The survival of donor cells does not only depend on graft integration, allogeneic and xenogeneic donor cells will also need to evade immune rejection by if they are to suvive in the subretinal space. The subretinal space exhibit features of immune-privileged sites, characterised by the ability of foreign tissue to survive and induction of systemic immune deviation towards the foreign antigens expressed in the subretinal space (Streilein et al. 2002). Furthermore, there is evidence to suggest that the RPE (i.e. the donor tissue) may also be immune-privileged at different levels (Farrokh-Siar et al.
1999; Rezai et al. 1999; Rezai et al. 1997; Zamiri et al. 2004). The surgical procedure itself may trigger non-specific inflammatory response and the various chemokines and cytokines released during this initial response may undermine the immune-privileged features of the donor RPE. As with all differentiated cells, RPE constitutionally express class I major histocompatibility complex (MHC) antigens. However, class II MHC antigens and mRNA of various chemokines (e.g. RANTES and MCP-1), cytokines (e.g.
interleukins 6, 8 and 15) and cytokine receptors may be induced after exposure to interferon-γ and tumour necrosis factor-α (Hollborn et al. 2000; Enzmann et al. 2001b;
Hollborn et al. 2001). In the following sections, the immunological reactions to RPE grafts in different animal models or combinations of donor-host discordance will be discussed separately as they may have different levels of immune privilege and immunogenic potentials.
2.2.4.1 RPE grafts into mice and rats hosts
The extent of immune privilege in the subretinal space of transgenic mice models has been investigated previously (Wenkel and Streilein 1998). Both cell-associated and soluble antigens injected into the subretinal space can actively suppress systemic delayed-type hypersensitivity (DTH) reaction, confirmed by adoptive transfer assay of splenocytes (Wenkel and Streilein 1998). Such immune deviation was abolished when the RPE was damaged by sodium iodate (Wenkel and Streilein 1998). This suggests that submacular space is unlikely to retain its immune privilege after RPE transplantation given that the host RPE can be damaged by the disease process or the surgery itself.
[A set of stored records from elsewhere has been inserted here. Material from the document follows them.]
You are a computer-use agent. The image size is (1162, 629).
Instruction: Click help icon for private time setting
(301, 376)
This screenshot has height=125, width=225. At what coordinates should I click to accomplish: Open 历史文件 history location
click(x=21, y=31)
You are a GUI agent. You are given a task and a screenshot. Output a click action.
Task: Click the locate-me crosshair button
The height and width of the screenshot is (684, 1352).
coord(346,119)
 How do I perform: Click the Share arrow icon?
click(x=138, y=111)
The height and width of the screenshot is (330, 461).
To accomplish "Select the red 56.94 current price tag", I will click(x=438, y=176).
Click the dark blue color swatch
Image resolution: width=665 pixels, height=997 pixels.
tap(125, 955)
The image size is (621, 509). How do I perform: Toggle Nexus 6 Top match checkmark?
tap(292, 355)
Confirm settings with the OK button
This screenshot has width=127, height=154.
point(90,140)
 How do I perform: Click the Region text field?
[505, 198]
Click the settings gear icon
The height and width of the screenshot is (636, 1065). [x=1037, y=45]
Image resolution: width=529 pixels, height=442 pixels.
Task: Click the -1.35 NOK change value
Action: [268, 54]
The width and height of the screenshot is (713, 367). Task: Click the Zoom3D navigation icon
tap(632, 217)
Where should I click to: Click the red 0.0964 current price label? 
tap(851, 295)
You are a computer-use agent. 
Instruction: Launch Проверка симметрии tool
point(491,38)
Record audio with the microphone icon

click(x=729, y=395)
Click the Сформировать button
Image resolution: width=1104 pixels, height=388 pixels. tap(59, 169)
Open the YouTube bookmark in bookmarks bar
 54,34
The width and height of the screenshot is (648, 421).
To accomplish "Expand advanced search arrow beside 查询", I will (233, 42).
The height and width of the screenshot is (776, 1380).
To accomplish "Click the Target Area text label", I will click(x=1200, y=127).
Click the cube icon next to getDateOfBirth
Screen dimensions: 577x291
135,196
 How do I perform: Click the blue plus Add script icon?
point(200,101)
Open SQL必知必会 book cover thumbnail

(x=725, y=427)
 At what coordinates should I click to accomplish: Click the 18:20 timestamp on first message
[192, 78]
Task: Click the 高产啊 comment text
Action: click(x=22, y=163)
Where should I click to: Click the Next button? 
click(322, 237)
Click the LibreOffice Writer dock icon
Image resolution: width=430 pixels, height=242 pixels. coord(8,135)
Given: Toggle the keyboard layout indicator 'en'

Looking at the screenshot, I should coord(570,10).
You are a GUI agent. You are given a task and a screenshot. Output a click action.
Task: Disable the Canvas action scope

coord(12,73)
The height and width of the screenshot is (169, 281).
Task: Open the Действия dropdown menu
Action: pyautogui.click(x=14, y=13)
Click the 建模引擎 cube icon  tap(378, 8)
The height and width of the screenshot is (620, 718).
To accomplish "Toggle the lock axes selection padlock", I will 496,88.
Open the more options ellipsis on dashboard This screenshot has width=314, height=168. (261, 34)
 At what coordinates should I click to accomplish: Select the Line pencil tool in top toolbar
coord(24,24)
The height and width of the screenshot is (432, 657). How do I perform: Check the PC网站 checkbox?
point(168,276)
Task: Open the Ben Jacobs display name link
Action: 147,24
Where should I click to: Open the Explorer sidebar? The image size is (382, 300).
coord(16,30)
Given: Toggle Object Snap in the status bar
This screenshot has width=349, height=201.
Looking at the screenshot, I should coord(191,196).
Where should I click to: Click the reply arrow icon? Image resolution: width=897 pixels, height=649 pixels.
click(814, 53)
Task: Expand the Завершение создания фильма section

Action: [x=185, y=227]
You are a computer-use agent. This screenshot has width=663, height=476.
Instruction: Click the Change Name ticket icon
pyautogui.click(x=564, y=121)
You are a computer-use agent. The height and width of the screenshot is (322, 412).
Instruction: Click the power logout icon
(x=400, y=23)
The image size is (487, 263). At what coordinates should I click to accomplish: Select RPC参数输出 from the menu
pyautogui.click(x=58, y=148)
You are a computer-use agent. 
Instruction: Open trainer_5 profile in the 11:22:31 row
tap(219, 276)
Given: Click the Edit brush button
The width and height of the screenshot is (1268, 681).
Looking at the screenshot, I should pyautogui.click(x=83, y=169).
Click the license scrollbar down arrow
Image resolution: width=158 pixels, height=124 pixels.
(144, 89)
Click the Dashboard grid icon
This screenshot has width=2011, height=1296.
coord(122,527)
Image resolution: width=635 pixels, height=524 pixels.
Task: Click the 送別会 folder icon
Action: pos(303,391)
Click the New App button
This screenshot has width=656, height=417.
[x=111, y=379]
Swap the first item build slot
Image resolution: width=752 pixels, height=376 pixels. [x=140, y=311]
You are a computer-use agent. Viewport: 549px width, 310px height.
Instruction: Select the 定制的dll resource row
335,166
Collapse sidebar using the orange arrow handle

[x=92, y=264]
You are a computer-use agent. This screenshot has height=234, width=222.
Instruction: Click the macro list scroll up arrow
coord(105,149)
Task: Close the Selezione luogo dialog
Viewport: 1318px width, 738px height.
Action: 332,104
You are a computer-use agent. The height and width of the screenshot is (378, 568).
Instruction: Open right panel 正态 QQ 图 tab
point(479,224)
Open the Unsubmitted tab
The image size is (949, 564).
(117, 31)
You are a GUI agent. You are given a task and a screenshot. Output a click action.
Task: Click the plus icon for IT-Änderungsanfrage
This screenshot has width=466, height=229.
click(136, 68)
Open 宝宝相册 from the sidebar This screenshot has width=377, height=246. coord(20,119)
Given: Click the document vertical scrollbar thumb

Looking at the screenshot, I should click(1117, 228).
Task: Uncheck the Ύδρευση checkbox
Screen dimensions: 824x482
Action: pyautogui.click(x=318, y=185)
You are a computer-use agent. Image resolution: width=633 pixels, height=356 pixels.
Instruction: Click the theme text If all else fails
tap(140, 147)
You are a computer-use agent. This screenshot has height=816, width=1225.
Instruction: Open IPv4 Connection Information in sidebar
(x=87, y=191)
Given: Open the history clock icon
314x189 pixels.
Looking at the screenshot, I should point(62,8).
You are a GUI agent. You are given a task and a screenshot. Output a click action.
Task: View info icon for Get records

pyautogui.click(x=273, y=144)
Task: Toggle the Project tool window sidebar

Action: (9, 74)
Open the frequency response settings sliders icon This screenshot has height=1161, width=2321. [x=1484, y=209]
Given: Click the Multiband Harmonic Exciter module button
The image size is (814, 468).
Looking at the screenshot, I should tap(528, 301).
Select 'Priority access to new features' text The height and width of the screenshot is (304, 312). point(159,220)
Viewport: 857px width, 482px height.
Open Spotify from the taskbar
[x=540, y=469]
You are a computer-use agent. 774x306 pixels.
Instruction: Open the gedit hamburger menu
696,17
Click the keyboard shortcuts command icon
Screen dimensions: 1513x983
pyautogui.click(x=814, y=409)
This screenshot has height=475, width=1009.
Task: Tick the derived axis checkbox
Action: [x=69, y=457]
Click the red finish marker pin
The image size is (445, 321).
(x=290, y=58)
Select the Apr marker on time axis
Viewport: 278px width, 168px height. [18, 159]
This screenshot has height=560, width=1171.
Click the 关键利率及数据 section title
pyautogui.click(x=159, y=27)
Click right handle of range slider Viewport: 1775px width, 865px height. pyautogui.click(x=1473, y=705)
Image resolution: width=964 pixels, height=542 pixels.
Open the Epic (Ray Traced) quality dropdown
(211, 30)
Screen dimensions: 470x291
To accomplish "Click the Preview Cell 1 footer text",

Furthermore, despite evidence of persistence of immune deviation (failure to acquire DTH) to P815 tumour cells and soluble antigens in the subretinal space, the subretinal tumour graft was eliminated by an unknown mechanism after 2 weeks (Wenkel et al.
1999). This observation implies that the rejection process in subretinal space was not
induced by the T-cells that mediate donor-specific DTH (Wenkel et al. 1999). Unlike the anterior chamber, immune deviation induced by subretinal placement of antigen does not lead to immune privilege in the subretinal space. Although mice have been used for immunological studies, most transplantation experiments have been performed in rats. Below is a summary of previous works that have investigated immune reaction to allogeneic and xenogeneic RPE grafts into rat subretinal space.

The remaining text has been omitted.